__Work required__: Copy every one of the rows below, word for word and line for line, with nothing changed.

__Records for the exercise__:
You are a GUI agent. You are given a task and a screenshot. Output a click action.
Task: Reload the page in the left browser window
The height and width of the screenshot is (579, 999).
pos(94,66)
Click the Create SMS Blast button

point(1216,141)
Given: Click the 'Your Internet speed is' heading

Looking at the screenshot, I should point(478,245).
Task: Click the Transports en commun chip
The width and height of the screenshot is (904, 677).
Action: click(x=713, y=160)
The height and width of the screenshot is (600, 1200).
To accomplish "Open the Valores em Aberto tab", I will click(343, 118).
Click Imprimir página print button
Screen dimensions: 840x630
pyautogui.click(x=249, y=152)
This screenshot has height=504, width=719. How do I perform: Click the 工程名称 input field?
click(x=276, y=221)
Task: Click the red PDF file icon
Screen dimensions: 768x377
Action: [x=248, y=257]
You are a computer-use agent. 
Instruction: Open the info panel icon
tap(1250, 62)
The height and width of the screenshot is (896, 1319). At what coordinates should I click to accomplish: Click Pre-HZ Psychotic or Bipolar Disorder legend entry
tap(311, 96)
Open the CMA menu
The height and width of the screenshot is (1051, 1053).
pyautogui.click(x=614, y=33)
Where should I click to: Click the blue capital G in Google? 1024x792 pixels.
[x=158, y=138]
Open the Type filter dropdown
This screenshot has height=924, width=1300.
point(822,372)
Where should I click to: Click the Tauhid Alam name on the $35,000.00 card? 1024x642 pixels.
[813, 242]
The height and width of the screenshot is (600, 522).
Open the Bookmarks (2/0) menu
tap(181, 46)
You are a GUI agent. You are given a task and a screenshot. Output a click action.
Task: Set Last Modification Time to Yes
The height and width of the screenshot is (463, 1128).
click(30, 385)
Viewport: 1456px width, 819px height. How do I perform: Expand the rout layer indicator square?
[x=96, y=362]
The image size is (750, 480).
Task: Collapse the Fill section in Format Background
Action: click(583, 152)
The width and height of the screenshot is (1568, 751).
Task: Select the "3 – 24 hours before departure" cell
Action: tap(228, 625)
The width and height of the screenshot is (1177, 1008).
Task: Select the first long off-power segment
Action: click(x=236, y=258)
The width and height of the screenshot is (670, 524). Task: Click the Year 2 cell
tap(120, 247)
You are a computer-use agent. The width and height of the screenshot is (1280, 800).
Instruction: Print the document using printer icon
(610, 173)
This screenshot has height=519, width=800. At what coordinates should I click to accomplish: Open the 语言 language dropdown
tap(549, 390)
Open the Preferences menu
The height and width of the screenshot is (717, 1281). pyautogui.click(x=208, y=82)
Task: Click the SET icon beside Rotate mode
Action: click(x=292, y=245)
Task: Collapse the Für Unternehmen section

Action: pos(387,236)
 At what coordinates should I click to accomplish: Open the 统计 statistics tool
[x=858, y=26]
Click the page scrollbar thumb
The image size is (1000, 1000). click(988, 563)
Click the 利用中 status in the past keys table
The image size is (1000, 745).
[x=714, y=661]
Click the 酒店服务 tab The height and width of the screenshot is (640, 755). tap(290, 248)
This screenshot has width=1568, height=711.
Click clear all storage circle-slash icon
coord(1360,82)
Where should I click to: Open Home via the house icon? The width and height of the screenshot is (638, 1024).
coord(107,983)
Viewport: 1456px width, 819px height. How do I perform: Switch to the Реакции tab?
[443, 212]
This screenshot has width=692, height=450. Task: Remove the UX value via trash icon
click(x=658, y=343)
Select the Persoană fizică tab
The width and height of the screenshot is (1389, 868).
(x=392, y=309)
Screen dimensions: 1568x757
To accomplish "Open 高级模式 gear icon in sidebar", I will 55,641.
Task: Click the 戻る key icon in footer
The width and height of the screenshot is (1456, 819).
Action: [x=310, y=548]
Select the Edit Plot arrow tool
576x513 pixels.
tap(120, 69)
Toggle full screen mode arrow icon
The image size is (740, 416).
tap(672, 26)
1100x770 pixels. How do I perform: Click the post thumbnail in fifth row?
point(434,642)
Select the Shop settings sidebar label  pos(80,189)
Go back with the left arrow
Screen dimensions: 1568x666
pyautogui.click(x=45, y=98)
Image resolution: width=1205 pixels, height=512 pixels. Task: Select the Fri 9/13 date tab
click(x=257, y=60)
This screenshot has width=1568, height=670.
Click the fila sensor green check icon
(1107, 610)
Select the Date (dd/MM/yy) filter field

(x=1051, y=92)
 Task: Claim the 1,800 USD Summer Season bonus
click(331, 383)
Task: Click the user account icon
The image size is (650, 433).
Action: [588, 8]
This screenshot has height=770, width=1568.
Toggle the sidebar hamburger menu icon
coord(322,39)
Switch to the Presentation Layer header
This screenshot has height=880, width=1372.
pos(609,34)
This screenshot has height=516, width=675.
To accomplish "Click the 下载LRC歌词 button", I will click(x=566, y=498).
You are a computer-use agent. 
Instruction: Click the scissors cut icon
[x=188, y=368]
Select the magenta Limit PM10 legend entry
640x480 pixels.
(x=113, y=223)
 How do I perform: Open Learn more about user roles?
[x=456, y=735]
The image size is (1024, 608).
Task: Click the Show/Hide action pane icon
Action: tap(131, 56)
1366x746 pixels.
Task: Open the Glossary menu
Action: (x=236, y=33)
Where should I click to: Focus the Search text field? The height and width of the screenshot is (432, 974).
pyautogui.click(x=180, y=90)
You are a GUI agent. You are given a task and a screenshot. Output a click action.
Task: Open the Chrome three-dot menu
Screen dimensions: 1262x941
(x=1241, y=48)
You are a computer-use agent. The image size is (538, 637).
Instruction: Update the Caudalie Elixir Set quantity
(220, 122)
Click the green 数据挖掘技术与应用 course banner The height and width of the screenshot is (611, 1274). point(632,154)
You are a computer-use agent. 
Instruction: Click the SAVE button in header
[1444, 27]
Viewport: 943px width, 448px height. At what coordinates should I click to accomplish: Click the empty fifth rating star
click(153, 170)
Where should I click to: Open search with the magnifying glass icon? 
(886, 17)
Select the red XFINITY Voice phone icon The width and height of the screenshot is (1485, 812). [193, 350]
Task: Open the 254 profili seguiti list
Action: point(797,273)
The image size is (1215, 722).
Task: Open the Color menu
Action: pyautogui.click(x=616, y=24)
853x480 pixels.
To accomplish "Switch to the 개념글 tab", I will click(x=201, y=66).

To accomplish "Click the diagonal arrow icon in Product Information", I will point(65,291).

__Task solution__:
You are a GUI agent. You are given a task and a screenshot. Output a click action.
Task: Reload the page in the left browser window
The height and width of the screenshot is (579, 999).
pos(94,66)
Click the Create SMS Blast button

point(1216,141)
Given: Click the 'Your Internet speed is' heading

Looking at the screenshot, I should point(478,245).
Task: Click the Transports en commun chip
The width and height of the screenshot is (904, 677).
Action: click(x=713, y=160)
The height and width of the screenshot is (600, 1200).
To accomplish "Open the Valores em Aberto tab", I will click(343, 118).
Click Imprimir página print button
Screen dimensions: 840x630
pyautogui.click(x=249, y=152)
This screenshot has height=504, width=719. How do I perform: Click the 工程名称 input field?
click(x=276, y=221)
Task: Click the red PDF file icon
Screen dimensions: 768x377
Action: [x=248, y=257]
You are a computer-use agent. 
Instruction: Open the info panel icon
tap(1250, 62)
The height and width of the screenshot is (896, 1319). At what coordinates should I click to accomplish: Click Pre-HZ Psychotic or Bipolar Disorder legend entry
tap(311, 96)
Open the CMA menu
The height and width of the screenshot is (1051, 1053).
pyautogui.click(x=614, y=33)
Where should I click to: Click the blue capital G in Google? 1024x792 pixels.
[x=158, y=138]
Open the Type filter dropdown
This screenshot has height=924, width=1300.
point(822,372)
Where should I click to: Click the Tauhid Alam name on the $35,000.00 card? 1024x642 pixels.
[813, 242]
The height and width of the screenshot is (600, 522).
Open the Bookmarks (2/0) menu
tap(181, 46)
You are a GUI agent. You are given a task and a screenshot. Output a click action.
Task: Set Last Modification Time to Yes
The height and width of the screenshot is (463, 1128).
click(30, 385)
Viewport: 1456px width, 819px height. How do I perform: Expand the rout layer indicator square?
[x=96, y=362]
The image size is (750, 480).
Task: Collapse the Fill section in Format Background
Action: click(583, 152)
The width and height of the screenshot is (1568, 751).
Task: Select the "3 – 24 hours before departure" cell
Action: tap(228, 625)
The width and height of the screenshot is (1177, 1008).
Task: Select the first long off-power segment
Action: click(x=236, y=258)
The width and height of the screenshot is (670, 524). Task: Click the Year 2 cell
tap(120, 247)
You are a computer-use agent. The width and height of the screenshot is (1280, 800).
Instruction: Print the document using printer icon
(610, 173)
This screenshot has height=519, width=800. At what coordinates should I click to accomplish: Open the 语言 language dropdown
tap(549, 390)
Open the Preferences menu
The height and width of the screenshot is (717, 1281). pyautogui.click(x=208, y=82)
Task: Click the SET icon beside Rotate mode
Action: click(x=292, y=245)
Task: Collapse the Für Unternehmen section

Action: pos(387,236)
 At what coordinates should I click to accomplish: Open the 统计 statistics tool
[x=858, y=26]
Click the page scrollbar thumb
The image size is (1000, 1000). click(988, 563)
Click the 利用中 status in the past keys table
The image size is (1000, 745).
[x=714, y=661]
Click the 酒店服务 tab The height and width of the screenshot is (640, 755). tap(290, 248)
This screenshot has width=1568, height=711.
Click clear all storage circle-slash icon
coord(1360,82)
Where should I click to: Open Home via the house icon? The width and height of the screenshot is (638, 1024).
coord(107,983)
Viewport: 1456px width, 819px height. How do I perform: Switch to the Реакции tab?
[443, 212]
This screenshot has width=692, height=450. Task: Remove the UX value via trash icon
click(x=658, y=343)
Select the Persoană fizică tab
The width and height of the screenshot is (1389, 868).
(x=392, y=309)
Screen dimensions: 1568x757
To accomplish "Open 高级模式 gear icon in sidebar", I will 55,641.
Task: Click the 戻る key icon in footer
The width and height of the screenshot is (1456, 819).
Action: [x=310, y=548]
Select the Edit Plot arrow tool
576x513 pixels.
tap(120, 69)
Toggle full screen mode arrow icon
The image size is (740, 416).
tap(672, 26)
1100x770 pixels. How do I perform: Click the post thumbnail in fifth row?
point(434,642)
Select the Shop settings sidebar label  pos(80,189)
Go back with the left arrow
Screen dimensions: 1568x666
pyautogui.click(x=45, y=98)
Image resolution: width=1205 pixels, height=512 pixels. Task: Select the Fri 9/13 date tab
click(x=257, y=60)
This screenshot has width=1568, height=670.
Click the fila sensor green check icon
(1107, 610)
Select the Date (dd/MM/yy) filter field

(x=1051, y=92)
 Task: Claim the 1,800 USD Summer Season bonus
click(331, 383)
Task: Click the user account icon
The image size is (650, 433).
Action: [588, 8]
This screenshot has height=770, width=1568.
Toggle the sidebar hamburger menu icon
coord(322,39)
Switch to the Presentation Layer header
This screenshot has height=880, width=1372.
pos(609,34)
This screenshot has height=516, width=675.
To accomplish "Click the 下载LRC歌词 button", I will click(x=566, y=498).
You are a computer-use agent. 
Instruction: Click the scissors cut icon
[x=188, y=368]
Select the magenta Limit PM10 legend entry
640x480 pixels.
(x=113, y=223)
 How do I perform: Open Learn more about user roles?
[x=456, y=735]
The image size is (1024, 608).
Task: Click the Show/Hide action pane icon
Action: tap(131, 56)
1366x746 pixels.
Task: Open the Glossary menu
Action: (x=236, y=33)
Where should I click to: Focus the Search text field? The height and width of the screenshot is (432, 974).
pyautogui.click(x=180, y=90)
You are a GUI agent. You are given a task and a screenshot. Output a click action.
Task: Open the Chrome three-dot menu
Screen dimensions: 1262x941
(x=1241, y=48)
You are a computer-use agent. The image size is (538, 637).
Instruction: Update the Caudalie Elixir Set quantity
(220, 122)
Click the green 数据挖掘技术与应用 course banner The height and width of the screenshot is (611, 1274). point(632,154)
You are a computer-use agent. 
Instruction: Click the SAVE button in header
[1444, 27]
Viewport: 943px width, 448px height. At what coordinates should I click to accomplish: Click the empty fifth rating star
click(153, 170)
Where should I click to: Open search with the magnifying glass icon? 
(886, 17)
Select the red XFINITY Voice phone icon The width and height of the screenshot is (1485, 812). [193, 350]
Task: Open the 254 profili seguiti list
Action: point(797,273)
The image size is (1215, 722).
Task: Open the Color menu
Action: pyautogui.click(x=616, y=24)
853x480 pixels.
To accomplish "Switch to the 개념글 tab", I will click(x=201, y=66).

To accomplish "Click the diagonal arrow icon in Product Information", I will point(65,291).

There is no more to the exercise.